A sad story sheds light on a conflicted Thomas Jefferson

April 08, 2008|Michael Kenney

Friends of Liberty: A Tale of Three Patriots, Two Revolutions,
and a Tragic Betrayal of Freedom in the New Nation

By Gary B. Nash & Graham Russell Gao Hodges
Basic Books, 328 pp., illustrated, $26

Six months after Thomas Jefferson died - on that iconic date of July 4, 1826 - there was an auction at his beloved Monticello. Along with horses and cattle, household furniture, even a marble bust of him, there were 130 slaves to be sold off, advertised as "the most valuable for their number ever offered at one time in the state of Virginia."

It stands as a sad ending to the life of the great champion of liberty, freedom, and equality whose conflicted position on slavery has been well documented.

But there is an even sadder story behind that tragic event that is detailed by historians Gary B. Nash and Graham Russell Gao Hodges in "Friends of Liberty," their absorbing account of the intertwined lives of Jefferson, the Polish patriot Tadeusz Kosciuszko, and Agrippa Hull, a free black who served as Kosciuszko's orderly during the American Revolution and lived in Stockbridge, Mass.

There is in Kosciuszko a lost-cause heroism and in Hull an antic humor, but the underlying story of the three "friends of liberty" is the "betrayal of freedom" that culminated in the Monticello slave auction.

It was during the Revolution that Kosciuszko not only developed a close personal relationship with Hull but, as the authors note, "his admiration for black Americans grew as the war wore on, and so did his revulsion at chattel slavery." Of particular importance was their strength and skill in building fortifications, bridges, and roadways at West Point.

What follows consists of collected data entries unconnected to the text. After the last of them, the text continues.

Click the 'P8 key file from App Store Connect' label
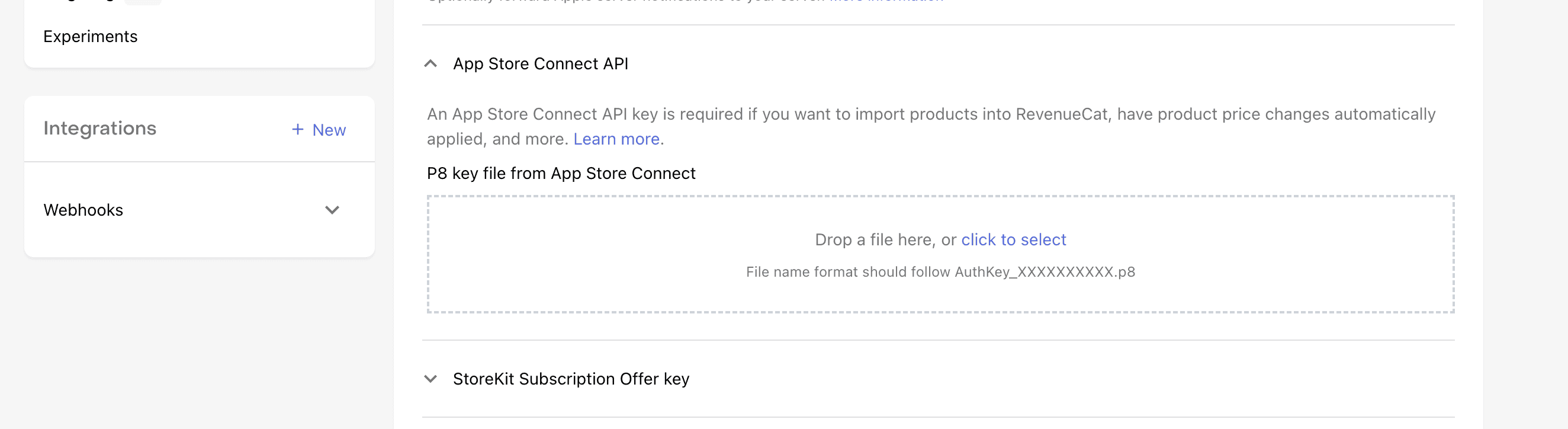Viewport: 1568px width, 429px height. pyautogui.click(x=561, y=174)
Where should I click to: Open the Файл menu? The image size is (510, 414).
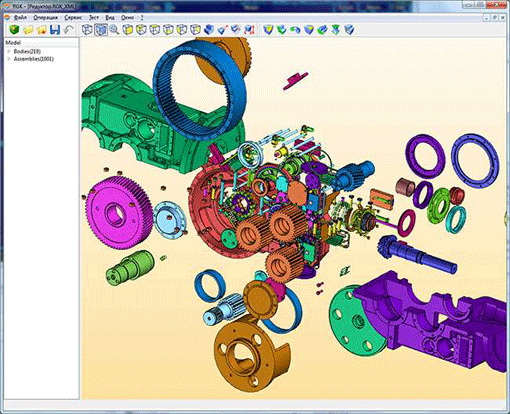tap(20, 17)
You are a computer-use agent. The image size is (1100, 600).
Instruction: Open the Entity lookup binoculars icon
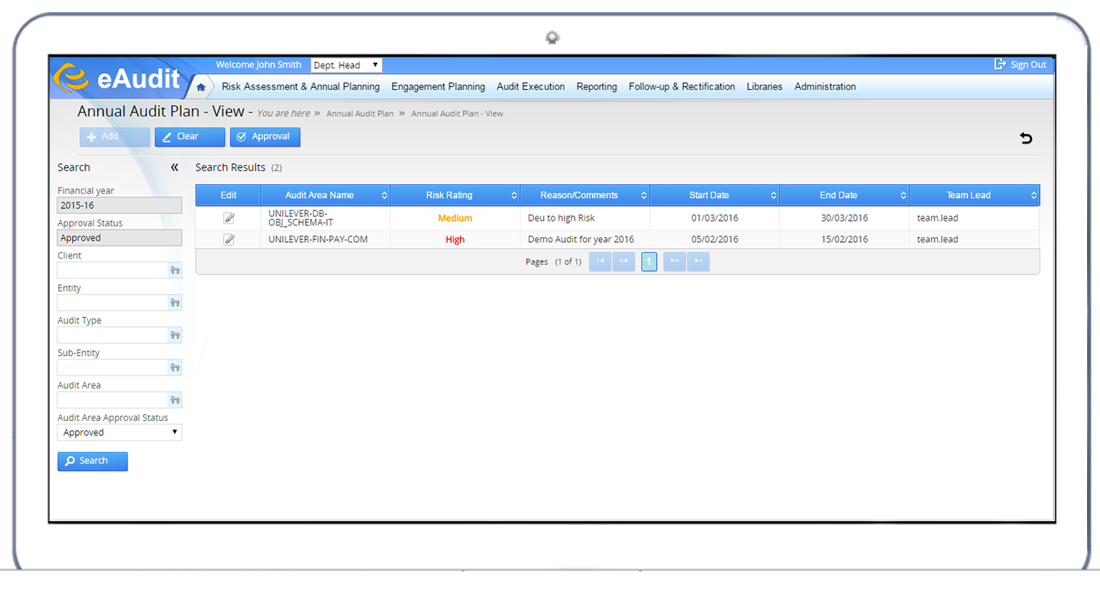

Jefferson and Kosciuszko may have met during the Revolution - although not for certain until the fall of 1797, after Kosciuszko returned to the United States a man without a country, following the defeat of the Polish insurrection he had led against Russia.

By then, the authors write, Jefferson's "fertile mind had been churning on slavery and the character of African Americans" and "in the company of Kosciuszko" was "primed for a spirited discussion about liberty and slavery."

The culmination of that relationship was Kosciuszko's will, written in April 1798 before he returned to Europe, in which he stated that Jefferson "should bye out of my money" - back pay still due him from his service during the Revolution - "So many Negroes and free them, that the restante [remaining] sums should be Sufficient to give them education and provide for ther maintenance."